Generally, when a radiologist describes a image, he will inspect the abnormal region carefully after quickly browsing the global image, then write a report that reflects both his inspection and the knowledge obtained from external medical domain information and his working experience. To mimic this pattern, we firstly pretrain the framework with the external medical signals collected from an appropriate website in order to correctly phrase and learn medical knowledge. Subsequently, the internal visual fusion signals facilitate graph encoding and bridge the gap between linguistic and visual domain. More details regarding these internal visual fusion signals are described in Section 3.3.

3.2 The structure of ASGK

An overview of our approach is shown in Fig. 2. The main structure of ASGK comprises a medical graph encoder and natural language decoder.

Fig. 2
figure 2

An overview of our ASGK approach. The ASGK model consists of a medical graph encoder and a natural language decoder. The medical graph encoder encodes input features into the corresponding medical tag graph, while the natural language decoder transfers high-level information to sentences or reports. The external signals guide the pretraining procedure, while the internal signals guide the model to bridge linguistic and visual information. T and MCS represent threshold and max connection select operation respectively

3.2.1 Medical graph encoder

This component is built to encode the input features into higher level information, i.e. a medical tag graph. In the medical graph, each node denotes one detected medical tag, the features of which are the classification probabilities and can be written as (1).

$$\begin{aligned} V = \mathrm{Sigmoid}(\mathrm{W}_\mathrm{v}\mathrm{f}_\mathrm{input}) \end{aligned}$$
(1)

where \(W_{v}\) is a projection matrix of size \(N\times {d}\); here, d represent the dimension of the input features, and N is the number of total tags. Given that the truth edge information is not available in our case, we conduct an attention operation to learn edge weights automatically, which can be written as follows:

$$\begin{aligned} e_{i,j} = \mathrm {Norm}(\mathrm {Attention}(W_{v}v_i, W_{v}v_j)) \end{aligned}$$
(2)

where Norm is the normalization operation, while Attention is executed as a scaled dot-product operation. Then the medical tag graph is incorporated with the prior medical knowledge which is represented as a set of nodes of size N with initialized features and edges via attention mechanism following by [17], which can be written as follows:

$$\begin{aligned} G = \mathrm {att}(G_{prior}, V, E) \end{aligned}$$
(3)

To enhance the correlation between each of the nodes, we employ a multi-head self attention operation on G to get the final graph. We further treat medical tag detection as a multi-label classification task and adopt BCE loss to maximize the prediction scores

$$\begin{aligned} L_{tagcls} = -\sum \limits ^{N-1}_{i=0}y_i\log {v_i}+(1-y_i)\log (1-v_i) \end{aligned}$$
(4)

where \(W_{v}\) is a projection matrix of size \(N\times {d}\); here, d represent the dimension of the input features, \(y_i\) is the ground truth label, and \(v_i\) is the final graph tag features.
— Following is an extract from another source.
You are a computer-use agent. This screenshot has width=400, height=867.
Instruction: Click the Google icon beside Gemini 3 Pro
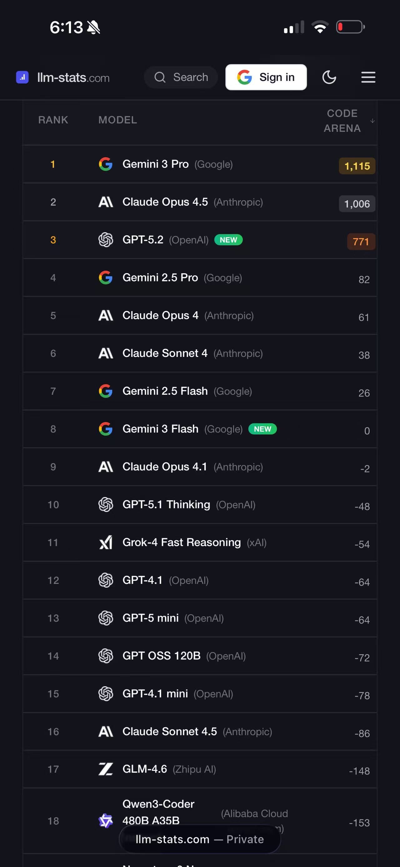click(106, 164)
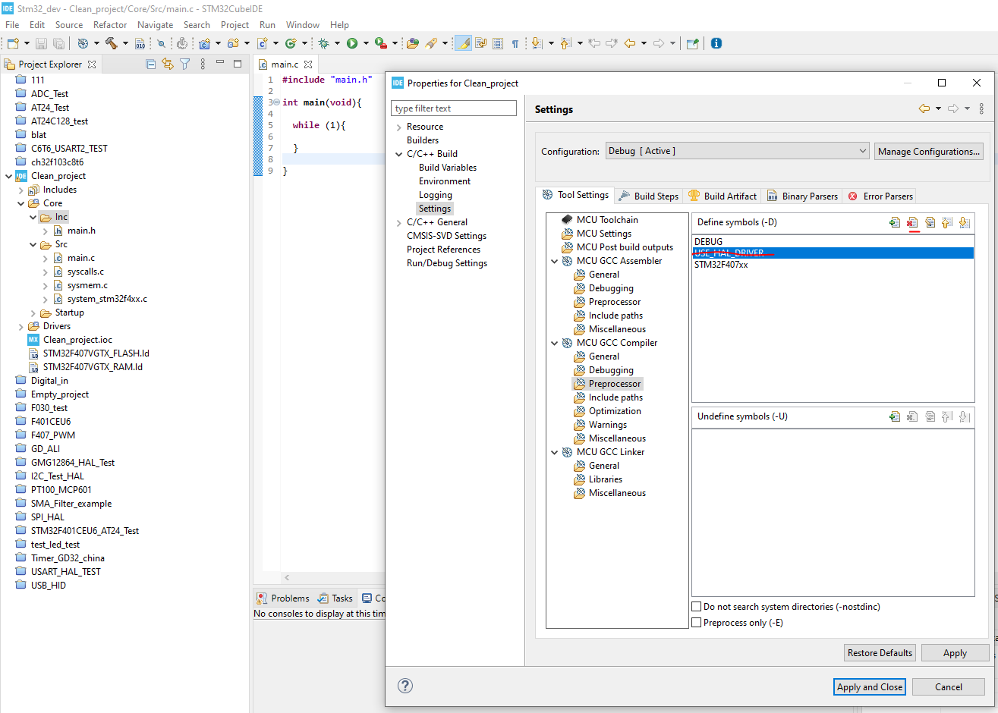Edit the selected define symbol

(x=930, y=222)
3.2.2 Natural language decoder

Inspired by GPT [31], we design a natural language decoder consisting of \(N=3\) blocks, similar to the Transformer decoder, to interpret the medical tag graph and enable semantic alignment in the visual and linguistic domain. The structure of the block is presented in Fig. 2. This block applies a masked, multi-head self-attention operation to the medical report or sentences tokens \(T=\left\{ t_1, t_2,..., t_l\right\}\) embedded from Glove vectors pretrained on our datasets. We use [31] to maximize the likelihood in the following formulation:

$$\begin{aligned} L_t(T) = -\sum \limits _{i}\log {P(t_i|t_1,...,t_{i-1}; \varTheta )} \end{aligned}$$
(5)

where P is the conditional probability of the next token prediction, modeled using a neural network with parameters \(\varTheta\) and history sentences. Then, followed by position-wise feed forward layers, the natural language decoder aims to produce an output distribution over all token vocabulary.

$$\begin{aligned} h_0= & {} I_WW_e+I_PW_p, \end{aligned}$$
(6)
$$\begin{aligned} H_l= & {} \mathbf{block} (h_{l-1}, V, E) \forall {l}\in [1, N], \end{aligned}$$
(7)
$$\begin{aligned} P_i= & {} \mathrm {Softmax}(h_NW^T_e) \end{aligned}$$
(8)

where \(I_W\) is the index of input tokens in the vocabulary, \(I_P\) is the index of the token’s position, \(W_e\) is the pretrained wording embedding matrix, and \(W_p\) is the position embedding matrix.

3.3 Auxiliary signal-guide learning

3.3.1 Pretraining with external auxiliary signals

The direct application of general pretrained language models to medical domain tasks leads to unsatisfactory results, since the word distributions differ from those of those of general and medical corpora. To resolve this problem, we collect medical textual information from an appropriate website to construct a large-scale medical textbook. This textbook provides sufficient information about medical knowledge, including the symptoms, manifestations and other information about COVID-19 and thoracic diseases. Before feeding it into the medical graph encoder, we divide the medical textbook into sentences and embed the word tokens with embedding vectors, which are trained in our datasets using Glove [29]. After embedding, sentences are encoded using a single-layer GRU with 1024 hidden units to produce the external medical auxiliary signals.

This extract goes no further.